***** Input
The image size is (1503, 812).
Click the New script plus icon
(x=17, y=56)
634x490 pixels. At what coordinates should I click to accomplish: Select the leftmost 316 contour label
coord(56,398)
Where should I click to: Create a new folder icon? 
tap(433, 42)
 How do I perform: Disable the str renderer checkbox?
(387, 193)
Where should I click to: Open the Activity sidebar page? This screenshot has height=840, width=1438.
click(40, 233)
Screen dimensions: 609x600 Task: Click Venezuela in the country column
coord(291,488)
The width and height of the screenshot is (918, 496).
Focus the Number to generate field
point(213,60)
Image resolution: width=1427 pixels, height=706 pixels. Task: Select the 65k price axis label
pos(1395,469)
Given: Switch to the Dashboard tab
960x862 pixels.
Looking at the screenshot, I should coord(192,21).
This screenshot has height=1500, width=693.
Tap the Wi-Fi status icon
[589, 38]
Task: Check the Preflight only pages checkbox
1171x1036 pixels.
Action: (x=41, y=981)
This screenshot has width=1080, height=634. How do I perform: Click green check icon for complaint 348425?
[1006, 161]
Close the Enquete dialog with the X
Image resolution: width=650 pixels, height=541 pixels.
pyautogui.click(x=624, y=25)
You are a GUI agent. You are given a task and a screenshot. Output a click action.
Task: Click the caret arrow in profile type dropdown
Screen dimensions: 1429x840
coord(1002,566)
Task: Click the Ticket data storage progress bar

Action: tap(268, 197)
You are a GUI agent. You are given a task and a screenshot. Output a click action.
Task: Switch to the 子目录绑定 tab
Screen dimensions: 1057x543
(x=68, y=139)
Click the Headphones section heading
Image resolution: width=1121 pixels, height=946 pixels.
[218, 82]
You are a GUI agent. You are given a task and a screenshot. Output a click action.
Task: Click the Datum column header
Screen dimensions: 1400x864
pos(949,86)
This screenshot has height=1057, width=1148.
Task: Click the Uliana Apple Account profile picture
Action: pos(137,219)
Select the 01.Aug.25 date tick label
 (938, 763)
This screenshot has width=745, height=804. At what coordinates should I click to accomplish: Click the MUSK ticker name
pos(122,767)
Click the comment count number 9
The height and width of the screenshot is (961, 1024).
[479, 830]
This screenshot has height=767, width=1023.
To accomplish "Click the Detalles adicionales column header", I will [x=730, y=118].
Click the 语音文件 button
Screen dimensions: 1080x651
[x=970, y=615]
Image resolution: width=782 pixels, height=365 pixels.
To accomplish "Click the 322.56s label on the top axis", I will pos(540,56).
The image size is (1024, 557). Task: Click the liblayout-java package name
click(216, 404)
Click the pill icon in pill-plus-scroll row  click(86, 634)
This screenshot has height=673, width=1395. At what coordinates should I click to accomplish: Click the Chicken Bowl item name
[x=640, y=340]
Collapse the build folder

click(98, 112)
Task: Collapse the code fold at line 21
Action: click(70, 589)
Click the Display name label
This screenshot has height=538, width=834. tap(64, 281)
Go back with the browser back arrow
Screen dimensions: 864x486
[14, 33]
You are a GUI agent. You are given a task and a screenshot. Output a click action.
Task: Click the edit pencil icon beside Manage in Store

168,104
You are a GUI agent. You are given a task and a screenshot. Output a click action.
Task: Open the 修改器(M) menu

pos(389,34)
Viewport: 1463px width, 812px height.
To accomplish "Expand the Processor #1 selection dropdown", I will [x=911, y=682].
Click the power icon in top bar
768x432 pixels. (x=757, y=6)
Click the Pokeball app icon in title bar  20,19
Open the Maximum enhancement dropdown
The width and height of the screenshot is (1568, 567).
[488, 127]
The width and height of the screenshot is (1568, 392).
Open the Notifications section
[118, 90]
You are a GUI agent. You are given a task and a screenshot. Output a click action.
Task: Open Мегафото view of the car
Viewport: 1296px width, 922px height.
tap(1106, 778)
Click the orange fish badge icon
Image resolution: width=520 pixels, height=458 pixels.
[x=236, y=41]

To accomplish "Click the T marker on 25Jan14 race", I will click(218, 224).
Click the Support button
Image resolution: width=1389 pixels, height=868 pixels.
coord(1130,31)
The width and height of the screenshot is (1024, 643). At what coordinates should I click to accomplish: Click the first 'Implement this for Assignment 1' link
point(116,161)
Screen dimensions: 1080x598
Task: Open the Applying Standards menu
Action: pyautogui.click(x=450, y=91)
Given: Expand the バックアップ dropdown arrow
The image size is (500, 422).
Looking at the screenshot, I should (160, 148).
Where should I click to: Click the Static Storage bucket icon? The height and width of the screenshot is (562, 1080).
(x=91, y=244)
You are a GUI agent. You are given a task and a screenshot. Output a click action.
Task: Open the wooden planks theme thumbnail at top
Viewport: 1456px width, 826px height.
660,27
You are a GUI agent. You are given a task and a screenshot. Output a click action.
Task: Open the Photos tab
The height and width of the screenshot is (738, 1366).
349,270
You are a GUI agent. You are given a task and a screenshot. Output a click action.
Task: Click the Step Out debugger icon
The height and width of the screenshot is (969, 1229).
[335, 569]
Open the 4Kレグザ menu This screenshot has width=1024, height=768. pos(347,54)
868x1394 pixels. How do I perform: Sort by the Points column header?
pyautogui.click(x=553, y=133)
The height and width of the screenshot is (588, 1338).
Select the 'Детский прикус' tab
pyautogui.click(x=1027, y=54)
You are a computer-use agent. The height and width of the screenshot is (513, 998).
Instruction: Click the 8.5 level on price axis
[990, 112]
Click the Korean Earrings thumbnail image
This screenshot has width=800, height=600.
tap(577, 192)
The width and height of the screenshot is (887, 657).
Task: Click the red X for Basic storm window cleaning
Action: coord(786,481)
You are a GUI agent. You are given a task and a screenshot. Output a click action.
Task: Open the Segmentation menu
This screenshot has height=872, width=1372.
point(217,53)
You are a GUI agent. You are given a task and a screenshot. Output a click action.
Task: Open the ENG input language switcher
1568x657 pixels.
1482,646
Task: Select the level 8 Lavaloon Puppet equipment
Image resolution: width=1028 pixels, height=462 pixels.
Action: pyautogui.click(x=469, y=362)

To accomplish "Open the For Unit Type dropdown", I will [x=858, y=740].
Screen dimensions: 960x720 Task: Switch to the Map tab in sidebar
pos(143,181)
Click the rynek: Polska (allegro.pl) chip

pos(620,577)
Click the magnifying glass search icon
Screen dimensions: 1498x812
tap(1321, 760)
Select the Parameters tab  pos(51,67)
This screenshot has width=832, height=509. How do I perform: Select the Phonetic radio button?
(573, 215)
**********
## [Assignment]
Every record above needs to be restated exactly.

## [Reply to the task]
The image size is (1503, 812).
Click the New script plus icon
(x=17, y=56)
634x490 pixels. At what coordinates should I click to accomplish: Select the leftmost 316 contour label
coord(56,398)
Where should I click to: Create a new folder icon? 
tap(433, 42)
 How do I perform: Disable the str renderer checkbox?
(387, 193)
Where should I click to: Open the Activity sidebar page? This screenshot has height=840, width=1438.
click(40, 233)
Screen dimensions: 609x600 Task: Click Venezuela in the country column
coord(291,488)
The width and height of the screenshot is (918, 496).
Focus the Number to generate field
point(213,60)
Image resolution: width=1427 pixels, height=706 pixels. Task: Select the 65k price axis label
pos(1395,469)
Given: Switch to the Dashboard tab
960x862 pixels.
Looking at the screenshot, I should coord(192,21).
This screenshot has height=1500, width=693.
Tap the Wi-Fi status icon
[589, 38]
Task: Check the Preflight only pages checkbox
1171x1036 pixels.
Action: (x=41, y=981)
This screenshot has width=1080, height=634. How do I perform: Click green check icon for complaint 348425?
[1006, 161]
Close the Enquete dialog with the X
Image resolution: width=650 pixels, height=541 pixels.
pyautogui.click(x=624, y=25)
You are a GUI agent. You are given a task and a screenshot. Output a click action.
Task: Click the caret arrow in profile type dropdown
Screen dimensions: 1429x840
coord(1002,566)
Task: Click the Ticket data storage progress bar

Action: tap(268, 197)
You are a GUI agent. You are given a task and a screenshot. Output a click action.
Task: Switch to the 子目录绑定 tab
Screen dimensions: 1057x543
(x=68, y=139)
Click the Headphones section heading
Image resolution: width=1121 pixels, height=946 pixels.
[218, 82]
You are a GUI agent. You are given a task and a screenshot. Output a click action.
Task: Click the Datum column header
Screen dimensions: 1400x864
pos(949,86)
This screenshot has height=1057, width=1148.
Task: Click the Uliana Apple Account profile picture
Action: pos(137,219)
Select the 01.Aug.25 date tick label
 (938, 763)
This screenshot has width=745, height=804. At what coordinates should I click to accomplish: Click the MUSK ticker name
pos(122,767)
Click the comment count number 9
The height and width of the screenshot is (961, 1024).
[479, 830]
This screenshot has height=767, width=1023.
To accomplish "Click the Detalles adicionales column header", I will [x=730, y=118].
Click the 语音文件 button
Screen dimensions: 1080x651
[x=970, y=615]
Image resolution: width=782 pixels, height=365 pixels.
To accomplish "Click the 322.56s label on the top axis", I will pos(540,56).
The image size is (1024, 557). Task: Click the liblayout-java package name
click(216, 404)
Click the pill icon in pill-plus-scroll row  click(86, 634)
This screenshot has height=673, width=1395. At what coordinates should I click to accomplish: Click the Chicken Bowl item name
[x=640, y=340]
Collapse the build folder

click(98, 112)
Task: Collapse the code fold at line 21
Action: click(70, 589)
Click the Display name label
This screenshot has height=538, width=834. tap(64, 281)
Go back with the browser back arrow
Screen dimensions: 864x486
[14, 33]
You are a GUI agent. You are given a task and a screenshot. Output a click action.
Task: Click the edit pencil icon beside Manage in Store

168,104
You are a GUI agent. You are given a task and a screenshot. Output a click action.
Task: Open the 修改器(M) menu

pos(389,34)
Viewport: 1463px width, 812px height.
To accomplish "Expand the Processor #1 selection dropdown", I will [x=911, y=682].
Click the power icon in top bar
768x432 pixels. (x=757, y=6)
Click the Pokeball app icon in title bar  20,19
Open the Maximum enhancement dropdown
The width and height of the screenshot is (1568, 567).
[488, 127]
The width and height of the screenshot is (1568, 392).
Open the Notifications section
[118, 90]
You are a GUI agent. You are given a task and a screenshot. Output a click action.
Task: Open Мегафото view of the car
Viewport: 1296px width, 922px height.
tap(1106, 778)
Click the orange fish badge icon
Image resolution: width=520 pixels, height=458 pixels.
[x=236, y=41]

To accomplish "Click the T marker on 25Jan14 race", I will click(218, 224).
Click the Support button
Image resolution: width=1389 pixels, height=868 pixels.
coord(1130,31)
The width and height of the screenshot is (1024, 643). At what coordinates should I click to accomplish: Click the first 'Implement this for Assignment 1' link
point(116,161)
Screen dimensions: 1080x598
Task: Open the Applying Standards menu
Action: pyautogui.click(x=450, y=91)
Given: Expand the バックアップ dropdown arrow
The image size is (500, 422).
Looking at the screenshot, I should (160, 148).
Where should I click to: Click the Static Storage bucket icon? The height and width of the screenshot is (562, 1080).
(x=91, y=244)
You are a GUI agent. You are given a task and a screenshot. Output a click action.
Task: Open the wooden planks theme thumbnail at top
Viewport: 1456px width, 826px height.
660,27
You are a GUI agent. You are given a task and a screenshot. Output a click action.
Task: Open the Photos tab
The height and width of the screenshot is (738, 1366).
349,270
You are a GUI agent. You are given a task and a screenshot. Output a click action.
Task: Click the Step Out debugger icon
The height and width of the screenshot is (969, 1229).
[335, 569]
Open the 4Kレグザ menu This screenshot has width=1024, height=768. pos(347,54)
868x1394 pixels. How do I perform: Sort by the Points column header?
pyautogui.click(x=553, y=133)
The height and width of the screenshot is (588, 1338).
Select the 'Детский прикус' tab
pyautogui.click(x=1027, y=54)
You are a computer-use agent. The height and width of the screenshot is (513, 998).
Instruction: Click the 8.5 level on price axis
[990, 112]
Click the Korean Earrings thumbnail image
This screenshot has width=800, height=600.
tap(577, 192)
The width and height of the screenshot is (887, 657).
Task: Click the red X for Basic storm window cleaning
Action: coord(786,481)
You are a GUI agent. You are given a task and a screenshot. Output a click action.
Task: Open the Segmentation menu
This screenshot has height=872, width=1372.
point(217,53)
You are a GUI agent. You are given a task and a screenshot. Output a click action.
Task: Open the ENG input language switcher
1568x657 pixels.
1482,646
Task: Select the level 8 Lavaloon Puppet equipment
Image resolution: width=1028 pixels, height=462 pixels.
Action: pyautogui.click(x=469, y=362)

To accomplish "Open the For Unit Type dropdown", I will [x=858, y=740].
Screen dimensions: 960x720 Task: Switch to the Map tab in sidebar
pos(143,181)
Click the rynek: Polska (allegro.pl) chip

pos(620,577)
Click the magnifying glass search icon
Screen dimensions: 1498x812
tap(1321, 760)
Select the Parameters tab  pos(51,67)
This screenshot has width=832, height=509. How do I perform: Select the Phonetic radio button?
(573, 215)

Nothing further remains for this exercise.